ニコル
 冷静になり考えた。この事は決して小さな一歩ではないと思えた。少し悩みつつも、長瀬は山口に報告に向かった。

 パトカーのガラスをかるく三回ノックした。それをきっかけにパワーウィンドウが、ほんの数センチだけ下がった。そこから横目で山口は長瀬を見た。
 「どうした?」
 「山口さん、電話が遂にかかりました。」
 長瀬のその言葉を聞くと、パワーウィンドウがさらにもう数センチ下がった。
 「本当か?詳しく教えろ。」
 山口のその表情に長瀬は達成感のようなものを感じた。少しだけ声が張った感じになった。
 「はいっ。電話がかかった生徒の名前は“大黒ハヤテ”君です。」
 山口の隣に座っていた真生が、その言葉に反応した。
 「“大黒ハヤテ”?その子は何年生ですか?」
 長瀬は自分の話を途中で止められたのが面白くなかった。だから、真生の話は無視してそのまま話を続けようとした。
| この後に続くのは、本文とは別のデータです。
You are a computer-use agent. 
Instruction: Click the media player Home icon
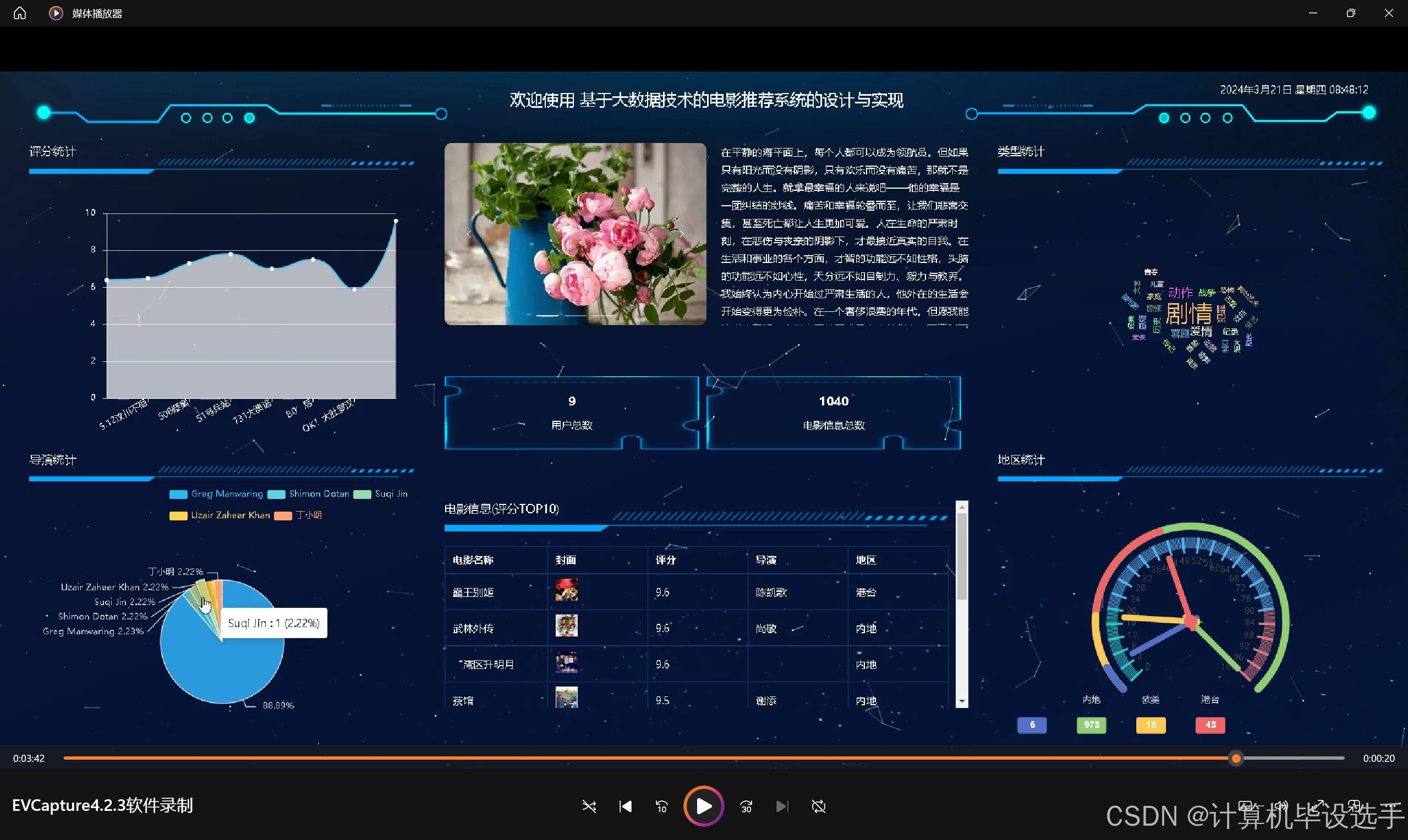tap(20, 13)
 「あのね。お兄さんは今、仕事の話をしているんだよ。だから、ちょっと黙っていてくれるかな?それで続きですが・・・。」
 山口は真生の気持ちを代弁するかのように、同じ質問を長瀬にした。
 「それで、その生徒は何年生なんだ?」
 山口にそう言われたら、長瀬に断る術はなかった。
 「あ、はい。三年生です。」
 「三年生だそうだよ。何か心当たりがあるのかい?」
 山口がそう伝える前に、真生は次の質問をしてきた。
 「三年生?三年何組ですか?」
 また、同じように山口に言われたら敵わない、そう思い、今度は素直に真生の質問に答えた。
 「二組だよ。それがどうかしたのかな?」
 「二組は私のクラスなんですっ。」
 山口の膝に思わず手を置いて、思い切り身を乗り出した。そして、勢いよく真生は答えた。
 「ハヤテは無事なんですか?」
 その質問に、長瀬は少し沈黙し、どう答えるか思案した。
 「きっと無事だと思うよ。ただ、今は電話に出てくれないんだ・・・。」
 長瀬のその言葉に、真生は自分の携帯を取り出しボタンを素早く押した。